Mucho más tenéis que hacer en Cuba, capitán; creedme. Su proximidad a sotavento de esta isla Española y más todavía la vecindad de vuestros medios y recursos, en Yaguana y Bainoa, hacen mas fácil, menos costosa y de seguros resultados esta empresa.
-¿Me acompañaréis en ella, Licenciado? Con vos me atreveré a todo.
-Gracias capitán; iré gustoso a acompañaros, después que haya conseguido mi ordenación sacerdotal.
-No antes, y quizá mucho después habría yo de acometer la realización de ese gran proyecto; pues ya sabéis que, como vos, también tengo un sacramento en perspectiva -dijo Velázquez, aludiendo a su concertado matrimonio.
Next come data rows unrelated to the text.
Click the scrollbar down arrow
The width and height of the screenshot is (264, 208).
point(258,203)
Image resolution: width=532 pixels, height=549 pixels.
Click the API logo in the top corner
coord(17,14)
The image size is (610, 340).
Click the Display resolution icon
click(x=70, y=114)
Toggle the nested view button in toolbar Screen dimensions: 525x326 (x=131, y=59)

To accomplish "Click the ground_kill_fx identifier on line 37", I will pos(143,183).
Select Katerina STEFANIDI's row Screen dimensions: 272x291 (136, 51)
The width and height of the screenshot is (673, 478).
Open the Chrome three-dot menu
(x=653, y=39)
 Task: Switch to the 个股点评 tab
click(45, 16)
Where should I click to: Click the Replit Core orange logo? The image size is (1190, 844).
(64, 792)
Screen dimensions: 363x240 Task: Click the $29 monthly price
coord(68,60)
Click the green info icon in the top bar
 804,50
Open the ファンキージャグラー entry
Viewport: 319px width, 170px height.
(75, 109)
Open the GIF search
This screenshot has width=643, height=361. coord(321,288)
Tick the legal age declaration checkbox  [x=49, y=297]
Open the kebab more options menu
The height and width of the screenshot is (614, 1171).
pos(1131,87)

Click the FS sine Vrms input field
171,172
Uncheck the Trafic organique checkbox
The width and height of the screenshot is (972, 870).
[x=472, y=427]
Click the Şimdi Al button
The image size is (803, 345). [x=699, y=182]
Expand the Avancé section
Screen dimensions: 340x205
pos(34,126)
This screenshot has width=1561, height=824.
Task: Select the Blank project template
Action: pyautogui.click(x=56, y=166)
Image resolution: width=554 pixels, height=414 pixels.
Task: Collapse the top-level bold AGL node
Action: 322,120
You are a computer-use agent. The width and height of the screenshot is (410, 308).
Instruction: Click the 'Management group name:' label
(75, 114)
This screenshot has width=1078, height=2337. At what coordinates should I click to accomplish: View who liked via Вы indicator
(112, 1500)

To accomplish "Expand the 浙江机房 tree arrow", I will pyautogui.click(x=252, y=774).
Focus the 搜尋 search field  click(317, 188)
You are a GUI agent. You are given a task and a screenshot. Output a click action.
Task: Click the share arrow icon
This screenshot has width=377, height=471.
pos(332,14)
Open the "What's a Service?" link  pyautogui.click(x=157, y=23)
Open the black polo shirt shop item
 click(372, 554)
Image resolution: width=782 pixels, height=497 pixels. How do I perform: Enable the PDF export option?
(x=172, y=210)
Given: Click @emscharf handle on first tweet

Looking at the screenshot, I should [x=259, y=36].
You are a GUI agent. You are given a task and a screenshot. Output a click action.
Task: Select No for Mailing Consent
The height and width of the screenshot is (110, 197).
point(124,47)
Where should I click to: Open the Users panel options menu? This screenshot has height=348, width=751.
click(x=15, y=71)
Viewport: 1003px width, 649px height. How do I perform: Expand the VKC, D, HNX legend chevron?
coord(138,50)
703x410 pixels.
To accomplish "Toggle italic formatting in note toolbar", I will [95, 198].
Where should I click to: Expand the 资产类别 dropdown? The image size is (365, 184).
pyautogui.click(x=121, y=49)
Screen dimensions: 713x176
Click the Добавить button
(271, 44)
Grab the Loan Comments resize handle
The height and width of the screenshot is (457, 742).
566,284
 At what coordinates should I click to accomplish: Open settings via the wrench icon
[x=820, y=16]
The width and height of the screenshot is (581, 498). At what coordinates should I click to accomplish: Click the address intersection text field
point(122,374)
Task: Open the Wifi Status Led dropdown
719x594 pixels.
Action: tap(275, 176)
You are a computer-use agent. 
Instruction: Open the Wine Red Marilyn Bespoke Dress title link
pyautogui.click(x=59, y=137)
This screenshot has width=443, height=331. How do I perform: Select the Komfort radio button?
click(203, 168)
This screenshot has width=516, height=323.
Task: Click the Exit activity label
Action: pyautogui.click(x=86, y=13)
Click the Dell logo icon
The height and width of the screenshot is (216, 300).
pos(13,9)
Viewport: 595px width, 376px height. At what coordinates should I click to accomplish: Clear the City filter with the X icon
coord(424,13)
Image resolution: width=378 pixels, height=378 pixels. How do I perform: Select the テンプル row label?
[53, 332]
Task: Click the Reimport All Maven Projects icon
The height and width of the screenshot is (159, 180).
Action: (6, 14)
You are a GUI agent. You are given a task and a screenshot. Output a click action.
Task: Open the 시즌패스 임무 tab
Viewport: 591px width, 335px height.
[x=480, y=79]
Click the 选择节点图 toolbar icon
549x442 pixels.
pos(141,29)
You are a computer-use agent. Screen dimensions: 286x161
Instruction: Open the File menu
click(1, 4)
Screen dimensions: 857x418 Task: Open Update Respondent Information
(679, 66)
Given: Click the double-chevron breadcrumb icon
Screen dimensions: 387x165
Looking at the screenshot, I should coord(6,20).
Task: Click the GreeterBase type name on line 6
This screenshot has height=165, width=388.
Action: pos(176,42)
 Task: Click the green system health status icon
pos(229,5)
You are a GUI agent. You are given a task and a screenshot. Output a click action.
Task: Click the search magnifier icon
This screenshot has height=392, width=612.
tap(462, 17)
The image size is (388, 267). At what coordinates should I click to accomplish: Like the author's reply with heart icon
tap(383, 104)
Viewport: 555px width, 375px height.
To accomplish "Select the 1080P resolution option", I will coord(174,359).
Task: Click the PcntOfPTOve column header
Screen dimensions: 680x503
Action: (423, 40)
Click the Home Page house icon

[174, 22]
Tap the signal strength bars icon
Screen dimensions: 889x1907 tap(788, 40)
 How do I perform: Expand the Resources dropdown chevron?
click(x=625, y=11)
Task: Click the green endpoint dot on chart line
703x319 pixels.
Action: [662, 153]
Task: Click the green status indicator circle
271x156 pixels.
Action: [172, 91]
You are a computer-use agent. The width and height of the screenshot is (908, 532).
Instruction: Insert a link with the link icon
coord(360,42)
-Lo que mas importa es decidiros, capitán -insistió Las Casas-. Veamos ahora mismo al Almirante; declaradle vuestra determinación, y ya veréis como todo se endereza al mejor término. Urge antes que nada, que al escribir Don Diego al Rey le hable del proyecto como asunto ya convenido y resuelto; pues así quedará la empresa de Cuba, aunque se aplace un tanto, al abrigo de tanto codicioso aventurero y tanto pillastre como da guerra al hijo del gran Descubridor, por despojarlo de todo lo que ante Dios y los hombre le pertenece de pleno derecho. Asegurado vos en esta parte ya podréis acometer confiando la nueva conquista, cuyas dificultades y riesgos no han de ser superiores a vuestro valor y experiencia.
-¡No, pardiez! Licenciado. Ni un momento he temido los tales trabajos y peligros; antes bien, mi corazón, cansado de blanda ociosidad, suspira impaciente por verse en ellos: lo que me trae moroso es esa divina María de Cuellar, que aquí me tiene como encadenado y no quisiera salir de la isla sin que de hecho fuera mío tan imponderable tesoro.
-De esas cosas no entiendo, capitán: yo tampoco pienso salir, sino después de consagrado al Señor. Entonces, me tendréis a vuestra disposición... Y ahora, decidme, que ya es tiempo: por qué os enojasteis ayer con Enriquillo:
-A fe mía, Don Bartolomé -dijo Velázquez recapacitando-, que apenas lo recuerdo; mas si que me pasó al punto el haber sido con él demasiado severo y si ahora lo tuviera aquí presente, daría gustoso un abrazo a mi pobre ahijado.
-¿No recordáis el motivo? Pues voy a decíroslo -replicó Las Casas con amarga expresión-. Ese Mojica, deliberadamente, proporcionó el disgusto; ese Mojica ejerce una mala influencia a vuestro lado, abusa de vuestro carácter franco y sencillo; os induce a actos injustos, ajenos a vuestra noble y generosa índole...
-Tal vez tengáis razón, Licenciado dijo Velázquez, deseando ver terminado el sermón. Voy a desconfiar de él en adelante.
-¿Pediréis conmigo al Almirante añadió Las Casas, que se nombre un sustituto para residenciar las cuentas de ese pícaro...?
-Convenido. Licenciado -volvió a decir el voluble Velázquez, sometido ahora en cuerpo y alma a su ángel bueno, que era Las Casas.
-Y si estáis cansado de proteger a Enriquillo, no curéis más de él, que yo me basto para el efecto...
-¡Por Dios, Licenciado, no digáis tal cosa! ¿Qué se pensaría de mi? Ese cuidado no lo cedo a nadie.
-Así os quiero, capitán: Ahora os reconozco... Pues vamos compaginando las cosas. El sustituto mío no ha de ser un tunante a quien Mojica pueda comprar; ni un simple a quien pueda engañar. Ya he discurrido sobre este punto en mis adentros y hallo que el sujeto más adecuado a tal encargo es el íntegro y venerable Don Francisco de Valenzuela.
-Indudablemente -repuso Velázquez-; no es posible más digna y acertada elección.
-Pues bien -prosiguió Las Casas-, como que se trata del patrimonio de la niña Mencía de Guevara y esta criatura está destinada a ser la esposa de nuestro Enriquillo, parece lo más conveniente que propongamos al Almirante el nombramiento de Valenzuela; que éste conserve la administración de los bienes, lo que le es fácil por estar radicado cerca de San Juan de la Maguana, donde dicho Valenzuela tiene también sus vastas propiedades y que tome a su cargo a Enrique, para que desde ahora lo vaya instruyendo en el conocimiento de los deberes que le han de corresponder más tarde, como curador y administrador de los bienes de su esposa, cuando llegue a serlo Mencía...
-¡Admirable! Don Bartolomé -exclamó Velázquez-, proponed todo eso al Almirante y yo diré Amen a cuanto salga de vuestra sabia cabeza.